Kelvin Hu, Gyeong eun Kim


David Kim


Pratt Institute


United States


Project Description

+Title _"Windows of the sky" : Passage of Sunlight into the Misty City +Site: San Francisco (19°C, Wind W at 6 m/s, 68%. average. ) +Background information : Fog (or low-altitude stratus clouds which form in thin, horizontal sheets) is a common weather phenomenon in the San Francisco Bay area as well as along the entire coastline of California extending south to the Baja California peninsula. On average, there are 108 days per year of low-lying stratus clouds over San Francisco. +Concept : To permit more direct sunlight for the often misty sky, large transparent balloons are risen into the air, penetrating sheets of cloud, which open up windows between the blue sky and the ground. Through the breaking of clouds by the transparent balloons, direct sunlight is able to shine into each balloon and diffuse across the city below.
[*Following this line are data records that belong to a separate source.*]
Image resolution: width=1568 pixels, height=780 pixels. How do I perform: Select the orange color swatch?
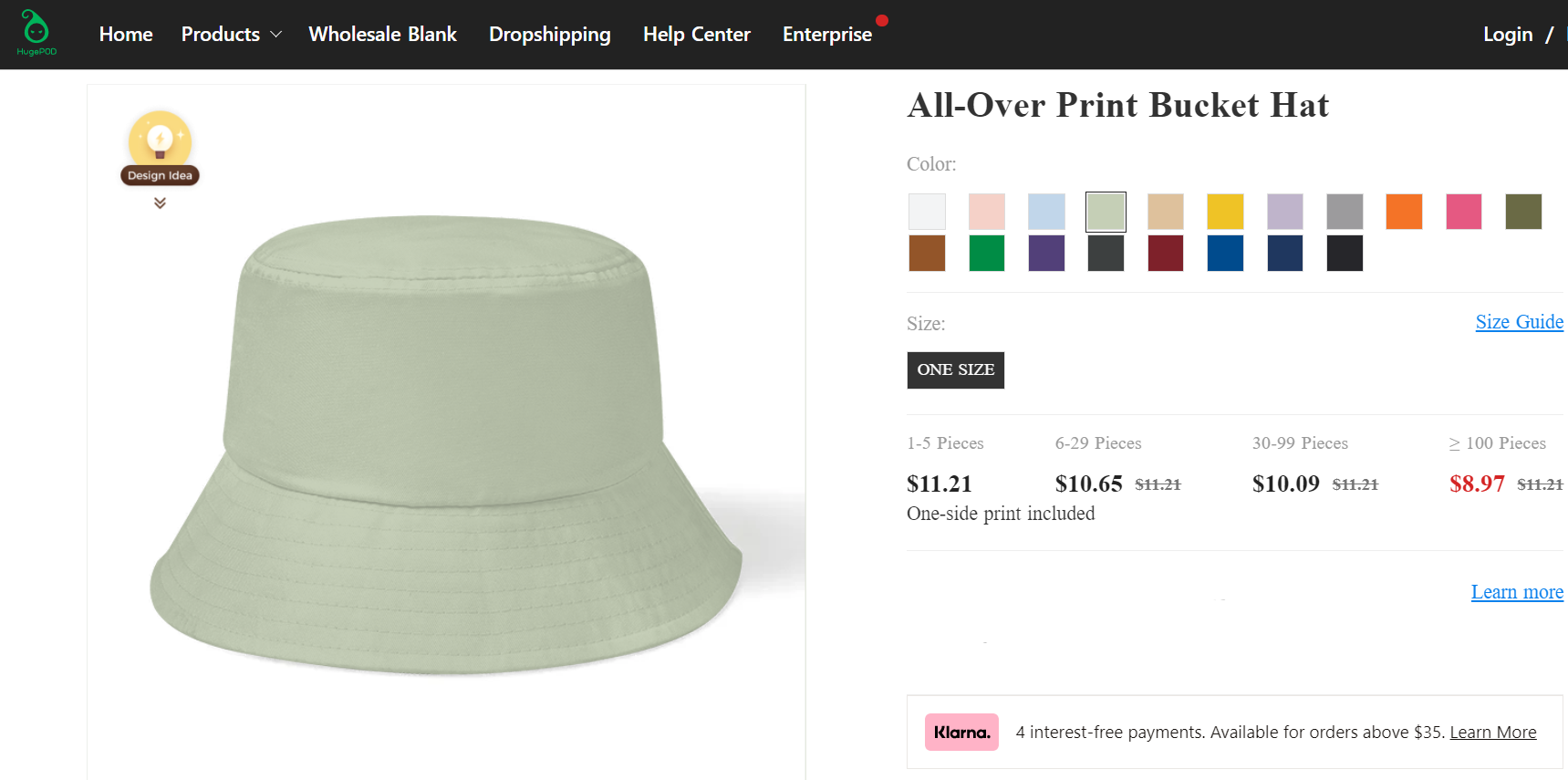(x=1403, y=211)
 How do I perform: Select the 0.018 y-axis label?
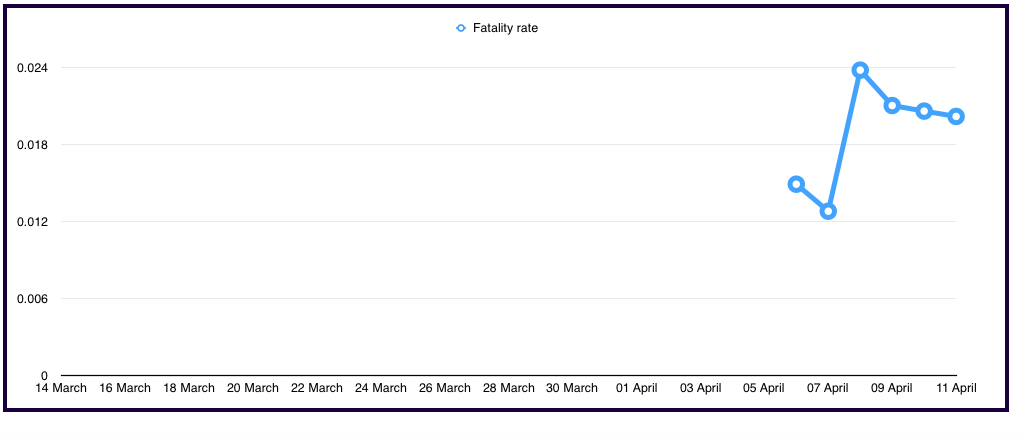click(32, 145)
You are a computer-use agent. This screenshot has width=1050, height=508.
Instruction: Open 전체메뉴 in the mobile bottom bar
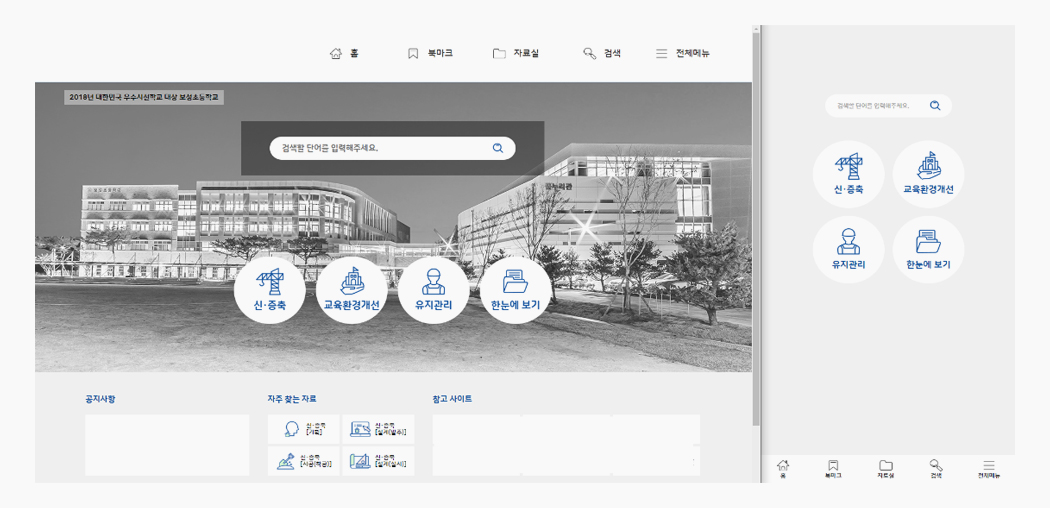[x=988, y=468]
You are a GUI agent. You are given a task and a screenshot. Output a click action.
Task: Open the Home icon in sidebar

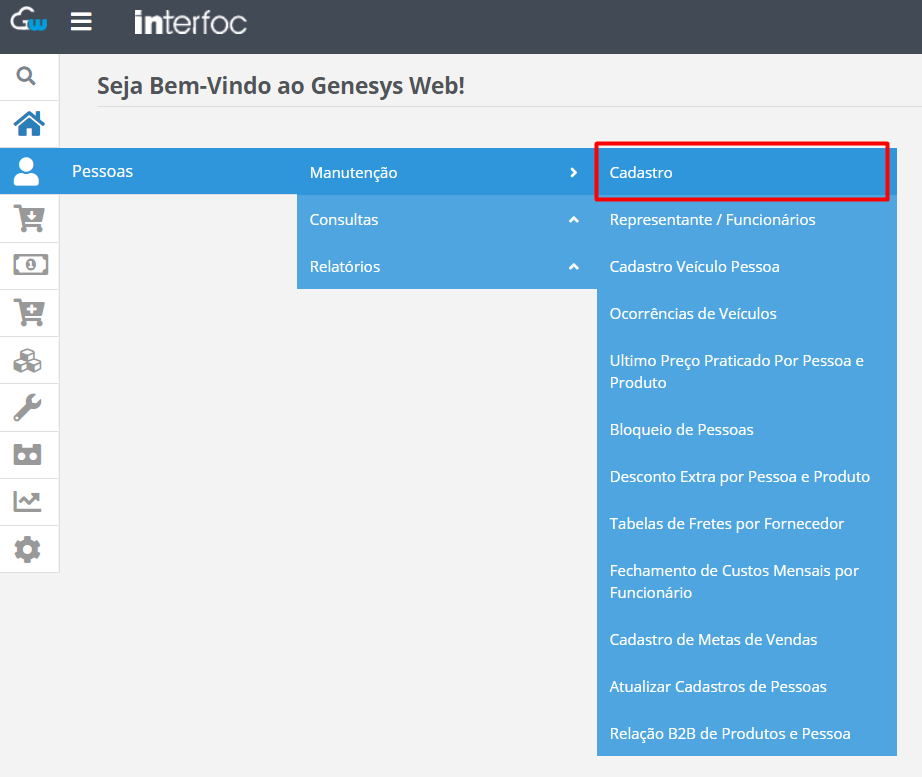[29, 124]
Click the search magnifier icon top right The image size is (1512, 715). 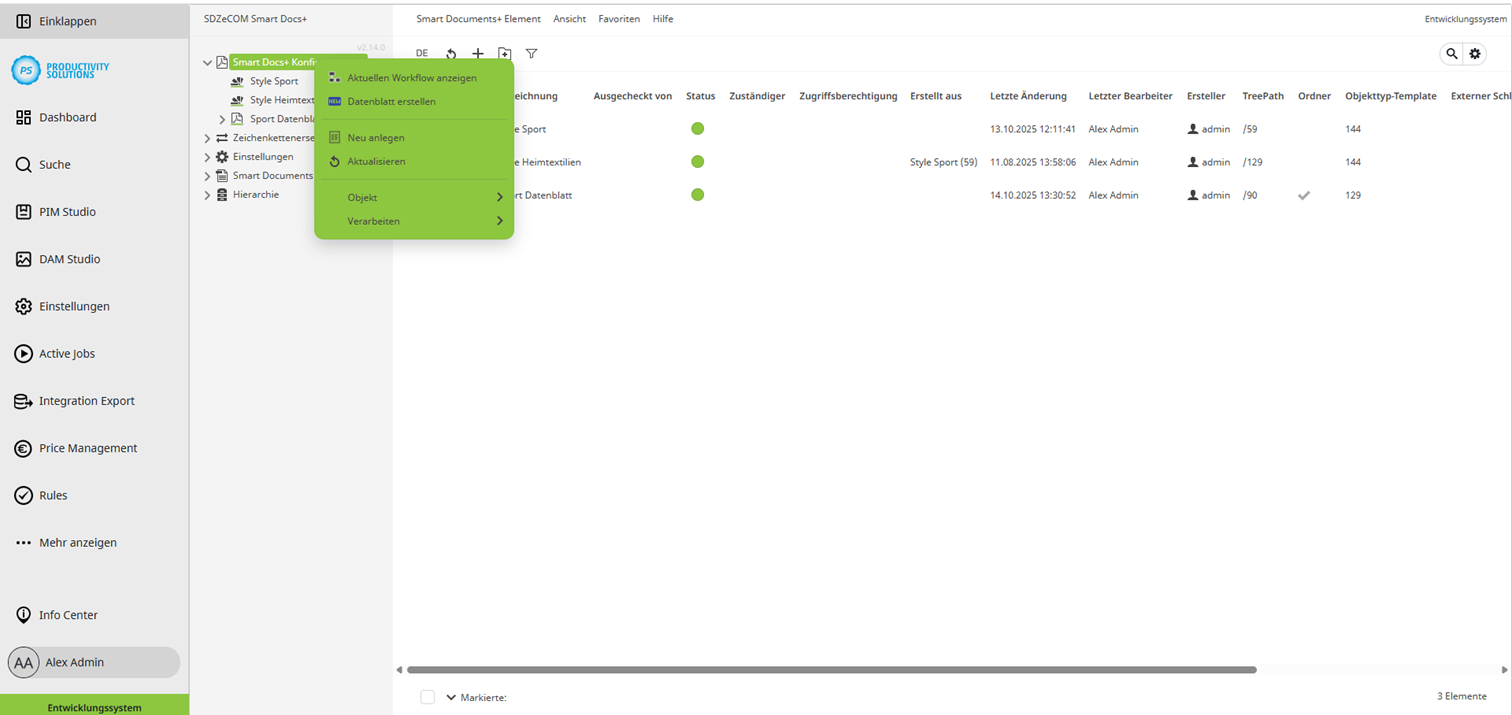[1451, 54]
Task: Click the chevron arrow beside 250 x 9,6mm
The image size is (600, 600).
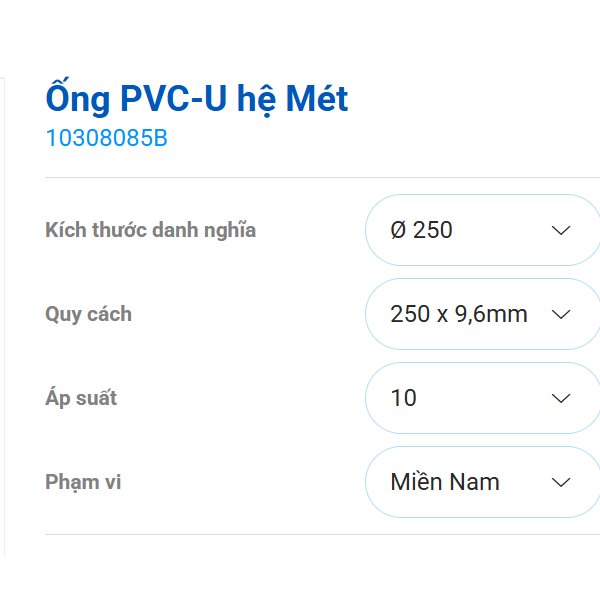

These ‘sky oculi’ provide citizens who rarely experience sunny days to indulge in the brightness and warmth of sunlight. Perhaps the windows in the sky and beams of sunlight will add another layer of sublime character to the extraordinary city. +Technology & Equipment : The balloons used for sky oculi are superpressure balloons. It is a style of aerostatic balloon where the volume and altitude are kept relatively constant despite the changes of ambient pressure outside the balloon. This feature allows the balloon oculi to stay afloat within the altitude range of targeted clouds in order to penetrate through. As sunlight travels through these balloons, the reflective quality of the plastic ballonet and the ovoid exterior allow light to radiate across a wide range of areas below clouds, while also projecting fused images between the sunny sky and life below. In accordance with the Principle of Archimedes, as the weight of atmospheric gas is reduced when the balloon rises, the force pushing upward also diminishes with rising altitude. The result would allow the balloon to be stable in a finite equilibrium altitude range for over a year. These superpressure balloons are composed of transparent polyethylene plastic and filled with helium. Each balloon carries a custom air pump system that pumps in or releases air to control its elevation. Solar panels are mounted on the payload to power the electronics, which keeps the unit running while also charging a battery for use at night.